**WHAT IS REQUIRED**.
Please convert the lines below into a numbered list, leaving out any blank lines.

[Dataset entries]
-- START --

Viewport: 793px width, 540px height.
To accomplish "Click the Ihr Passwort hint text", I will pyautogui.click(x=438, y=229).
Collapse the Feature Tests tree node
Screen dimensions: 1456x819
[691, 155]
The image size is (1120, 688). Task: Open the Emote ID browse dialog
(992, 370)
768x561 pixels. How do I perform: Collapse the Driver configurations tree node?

-- END --

**WRITTEN REPLY**.
1. Viewport: 793px width, 540px height.
2. To accomplish "Click the Ihr Passwort hint text", I will pyautogui.click(x=438, y=229).
3. Collapse the Feature Tests tree node
4. Screen dimensions: 1456x819
5. [691, 155]
6. The image size is (1120, 688). Task: Open the Emote ID browse dialog
7. (992, 370)
8. 768x561 pixels. How do I perform: Collapse the Driver configurations tree node?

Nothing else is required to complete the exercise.